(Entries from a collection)
"""

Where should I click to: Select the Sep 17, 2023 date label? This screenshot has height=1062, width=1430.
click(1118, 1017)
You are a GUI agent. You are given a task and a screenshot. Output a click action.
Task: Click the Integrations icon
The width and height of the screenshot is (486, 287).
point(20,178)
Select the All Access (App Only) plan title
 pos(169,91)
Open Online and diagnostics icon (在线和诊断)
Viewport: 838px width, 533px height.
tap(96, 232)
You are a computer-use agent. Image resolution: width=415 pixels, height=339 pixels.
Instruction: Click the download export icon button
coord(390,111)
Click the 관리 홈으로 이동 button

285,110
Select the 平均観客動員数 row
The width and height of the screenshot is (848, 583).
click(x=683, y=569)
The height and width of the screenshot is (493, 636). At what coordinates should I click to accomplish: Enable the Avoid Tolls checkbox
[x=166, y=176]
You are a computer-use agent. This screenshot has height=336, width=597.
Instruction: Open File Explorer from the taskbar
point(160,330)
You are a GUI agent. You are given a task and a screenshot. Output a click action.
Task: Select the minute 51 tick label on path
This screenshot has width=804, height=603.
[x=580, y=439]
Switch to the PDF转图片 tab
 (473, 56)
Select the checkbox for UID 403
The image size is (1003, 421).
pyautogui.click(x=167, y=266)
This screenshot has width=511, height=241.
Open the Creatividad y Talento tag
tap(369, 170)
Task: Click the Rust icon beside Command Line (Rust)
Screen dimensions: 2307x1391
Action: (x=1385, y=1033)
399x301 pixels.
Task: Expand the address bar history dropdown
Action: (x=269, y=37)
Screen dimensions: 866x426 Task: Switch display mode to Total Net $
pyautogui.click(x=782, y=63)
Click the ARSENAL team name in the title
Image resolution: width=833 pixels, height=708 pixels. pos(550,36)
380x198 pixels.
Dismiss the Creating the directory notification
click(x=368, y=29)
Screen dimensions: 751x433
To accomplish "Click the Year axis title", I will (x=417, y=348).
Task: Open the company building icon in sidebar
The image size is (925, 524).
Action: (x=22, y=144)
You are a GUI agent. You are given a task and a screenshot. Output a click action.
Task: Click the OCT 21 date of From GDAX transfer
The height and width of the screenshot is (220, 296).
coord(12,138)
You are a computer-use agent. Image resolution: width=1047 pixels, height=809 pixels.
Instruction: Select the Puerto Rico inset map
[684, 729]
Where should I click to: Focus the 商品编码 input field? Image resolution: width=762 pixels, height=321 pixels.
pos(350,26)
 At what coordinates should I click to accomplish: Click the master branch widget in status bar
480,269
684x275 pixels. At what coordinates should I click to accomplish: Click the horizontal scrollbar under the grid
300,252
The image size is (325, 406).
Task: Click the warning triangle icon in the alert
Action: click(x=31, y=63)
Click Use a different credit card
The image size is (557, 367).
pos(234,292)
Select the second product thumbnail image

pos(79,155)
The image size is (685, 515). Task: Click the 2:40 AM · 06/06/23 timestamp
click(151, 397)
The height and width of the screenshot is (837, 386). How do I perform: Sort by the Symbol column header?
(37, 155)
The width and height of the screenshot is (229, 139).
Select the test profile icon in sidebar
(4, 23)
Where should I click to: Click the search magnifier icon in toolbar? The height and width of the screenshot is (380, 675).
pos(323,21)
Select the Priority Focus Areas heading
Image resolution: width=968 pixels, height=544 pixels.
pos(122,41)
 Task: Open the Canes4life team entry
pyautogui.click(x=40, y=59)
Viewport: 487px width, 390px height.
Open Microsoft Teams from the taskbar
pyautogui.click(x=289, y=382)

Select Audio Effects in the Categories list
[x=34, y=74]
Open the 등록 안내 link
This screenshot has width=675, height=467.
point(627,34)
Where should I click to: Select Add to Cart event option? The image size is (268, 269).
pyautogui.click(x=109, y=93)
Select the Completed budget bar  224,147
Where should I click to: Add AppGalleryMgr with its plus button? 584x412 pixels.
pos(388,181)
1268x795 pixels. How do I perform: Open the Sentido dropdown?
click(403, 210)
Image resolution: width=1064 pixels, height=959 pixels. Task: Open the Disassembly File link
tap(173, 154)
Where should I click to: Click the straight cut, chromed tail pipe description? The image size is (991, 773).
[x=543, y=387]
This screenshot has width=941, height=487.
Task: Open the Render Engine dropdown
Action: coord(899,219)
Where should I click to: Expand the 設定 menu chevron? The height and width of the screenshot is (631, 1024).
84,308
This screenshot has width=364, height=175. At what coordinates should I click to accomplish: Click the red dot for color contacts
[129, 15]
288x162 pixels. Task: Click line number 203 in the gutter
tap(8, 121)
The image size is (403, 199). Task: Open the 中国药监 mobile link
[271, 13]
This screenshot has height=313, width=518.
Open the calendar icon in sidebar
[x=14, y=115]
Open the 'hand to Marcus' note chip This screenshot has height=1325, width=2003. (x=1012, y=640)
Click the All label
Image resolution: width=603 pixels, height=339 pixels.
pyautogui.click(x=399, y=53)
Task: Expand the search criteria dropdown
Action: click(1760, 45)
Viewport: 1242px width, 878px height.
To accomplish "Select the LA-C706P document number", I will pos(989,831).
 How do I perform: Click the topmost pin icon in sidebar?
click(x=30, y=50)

"""

* [Exercise brief]
Output the part of the entries that opens with the line containing "Where should I click to: Select Add" and closes with the line containing "Action: click(1760, 45)" as a Markdown table with two columns, Row and Line. Number each line in Row and leave out blank lines.

* [Response below]
| Row | Line |
|---|---|
| 1 | Where should I click to: Select Add to Cart event option? The image size is (268, 269). |
| 2 | pyautogui.click(x=109, y=93) |
| 3 | Select the Completed budget bar  224,147 |
| 4 | Where should I click to: Add AppGalleryMgr with its plus button? 584x412 pixels. |
| 5 | pos(388,181) |
| 6 | 1268x795 pixels. How do I perform: Open the Sentido dropdown? |
| 7 | click(403, 210) |
| 8 | Image resolution: width=1064 pixels, height=959 pixels. Task: Open the Disassembly File link |
| 9 | tap(173, 154) |
| 10 | Where should I click to: Click the straight cut, chromed tail pipe description? The image size is (991, 773). |
| 11 | [x=543, y=387] |
| 12 | This screenshot has width=941, height=487. |
| 13 | Task: Open the Render Engine dropdown |
| 14 | Action: coord(899,219) |
| 15 | Where should I click to: Expand the 設定 menu chevron? The height and width of the screenshot is (631, 1024). |
| 16 | 84,308 |
| 17 | This screenshot has width=364, height=175. At what coordinates should I click to accomplish: Click the red dot for color contacts |
| 18 | [129, 15] |
| 19 | 288x162 pixels. Task: Click line number 203 in the gutter |
| 20 | tap(8, 121) |
| 21 | The image size is (403, 199). Task: Open the 中国药监 mobile link |
| 22 | [271, 13] |
| 23 | This screenshot has height=313, width=518. |
| 24 | Open the calendar icon in sidebar |
| 25 | [x=14, y=115] |
| 26 | Open the 'hand to Marcus' note chip This screenshot has height=1325, width=2003. (x=1012, y=640) |
| 27 | Click the All label |
| 28 | Image resolution: width=603 pixels, height=339 pixels. |
| 29 | pyautogui.click(x=399, y=53) |
| 30 | Task: Expand the search criteria dropdown |
| 31 | Action: click(1760, 45) |